**Dataset entries:**
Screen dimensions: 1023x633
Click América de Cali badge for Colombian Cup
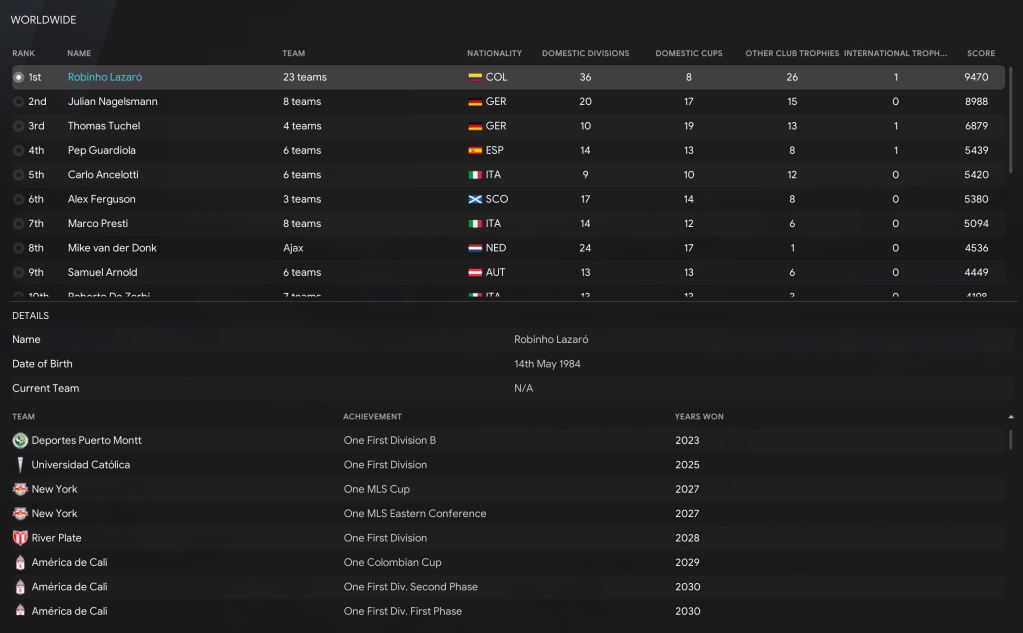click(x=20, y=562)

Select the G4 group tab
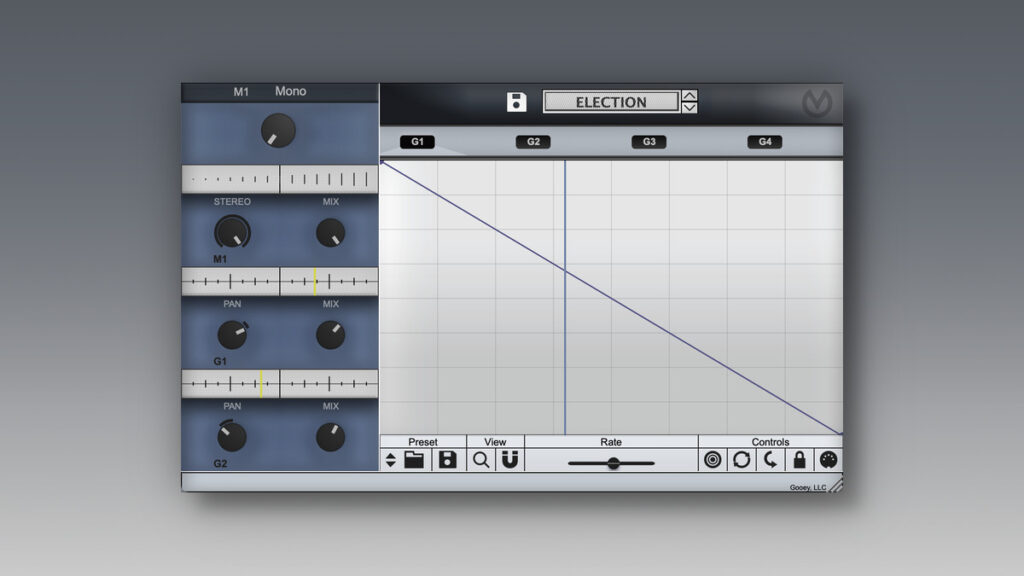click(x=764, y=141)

...

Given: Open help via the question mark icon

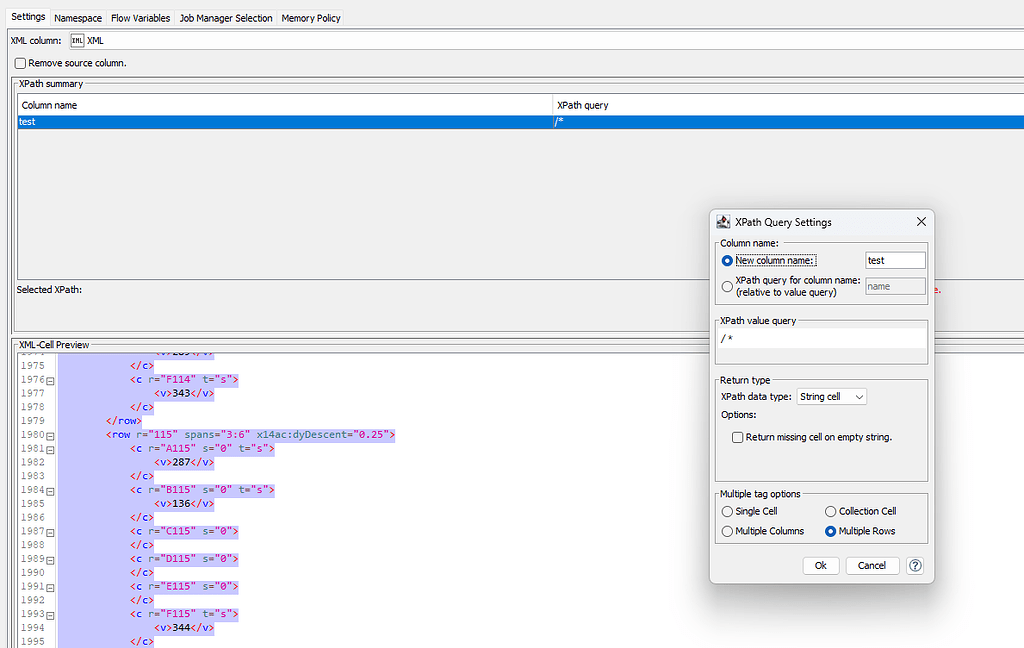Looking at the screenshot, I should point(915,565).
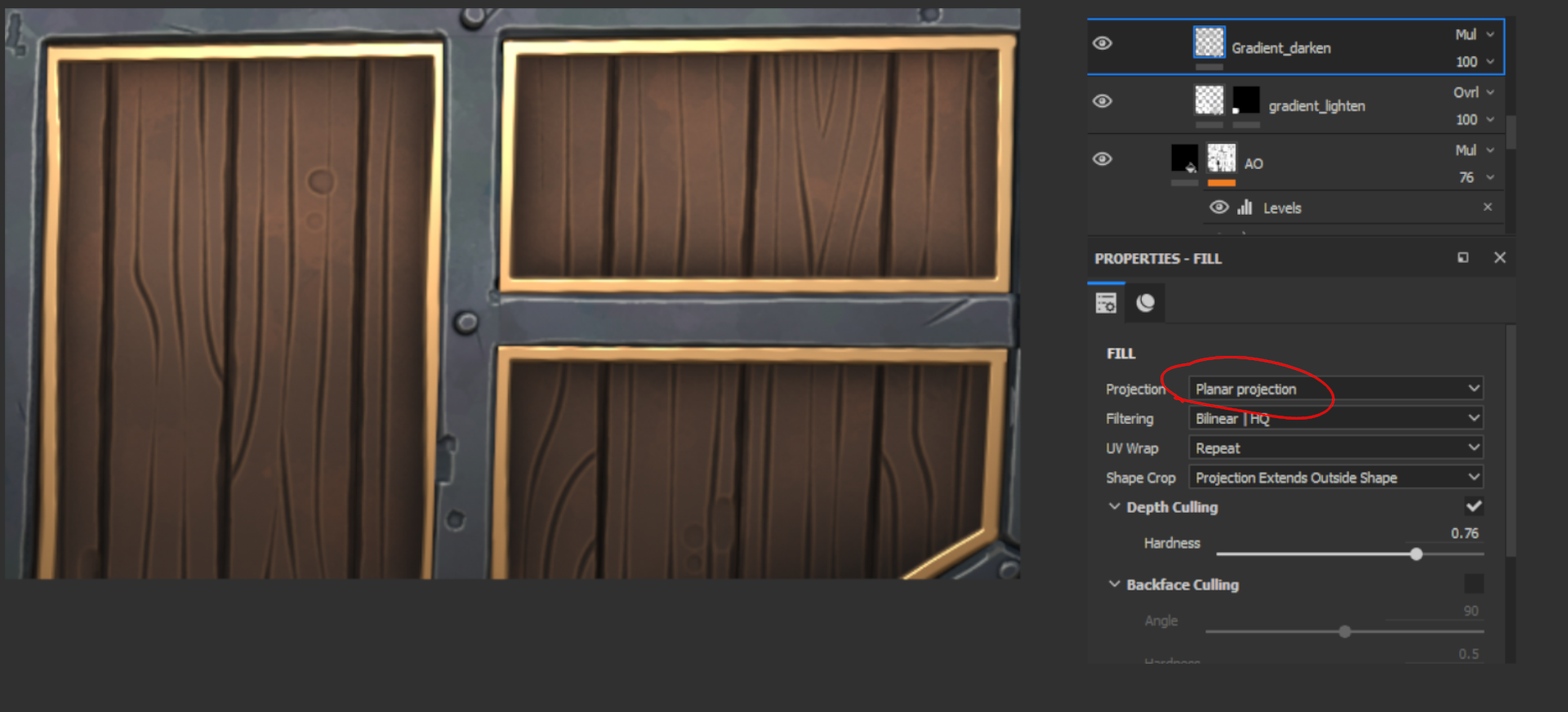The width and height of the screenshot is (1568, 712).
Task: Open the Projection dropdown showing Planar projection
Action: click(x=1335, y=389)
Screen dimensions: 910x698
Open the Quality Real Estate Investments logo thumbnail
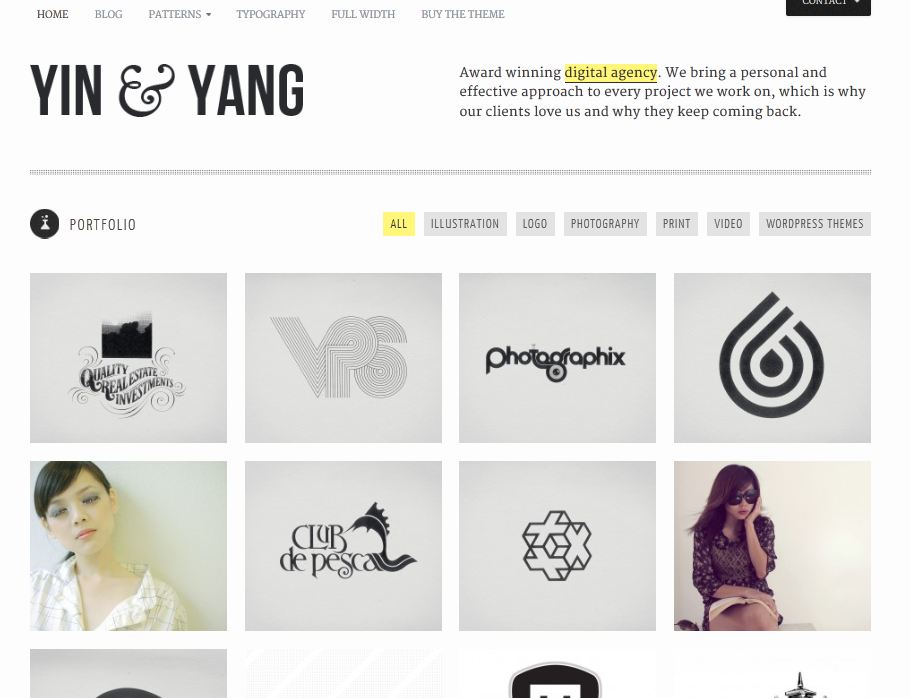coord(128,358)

...

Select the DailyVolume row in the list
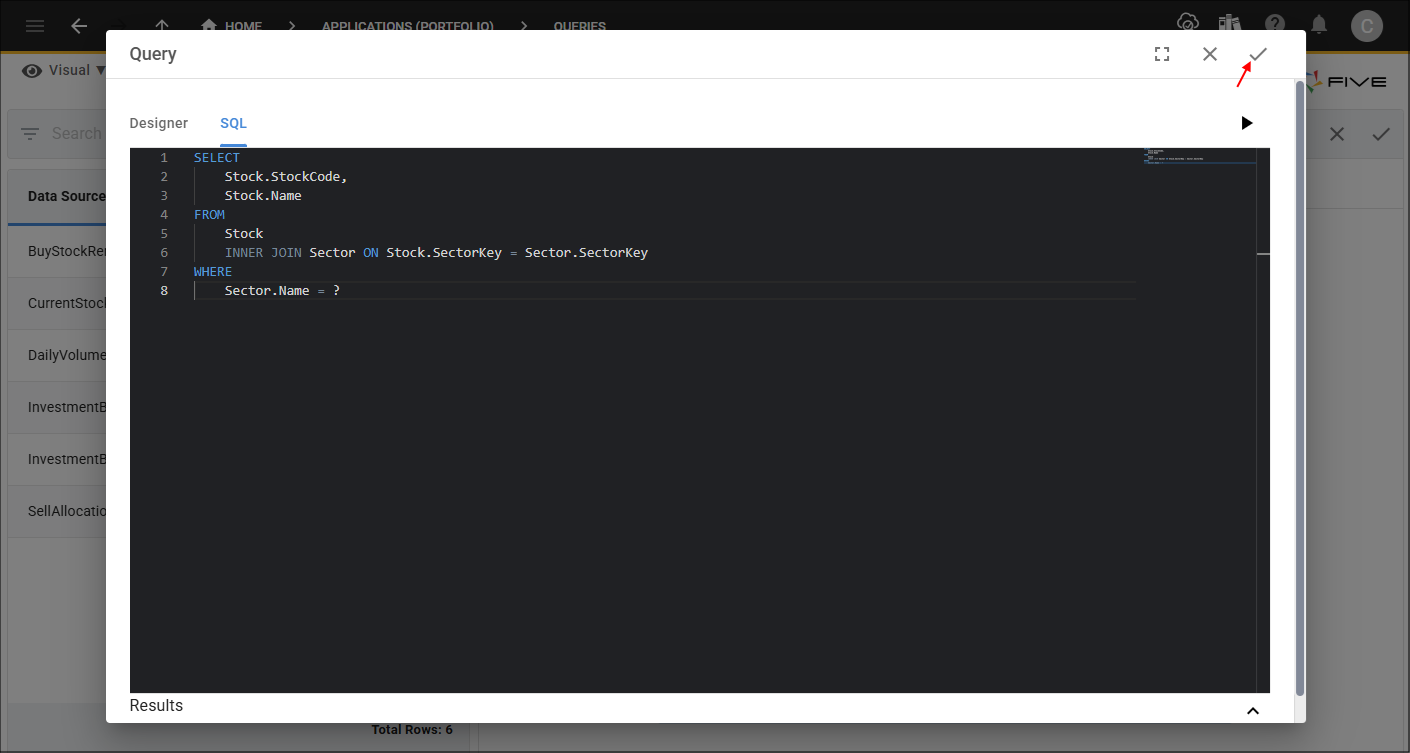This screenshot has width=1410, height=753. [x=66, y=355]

**Task directions:** All lines with the word "dimensions" should be copied from the material above.

**Task result:**
Screen dimensions: 1023x633
Screen dimensions: 910x698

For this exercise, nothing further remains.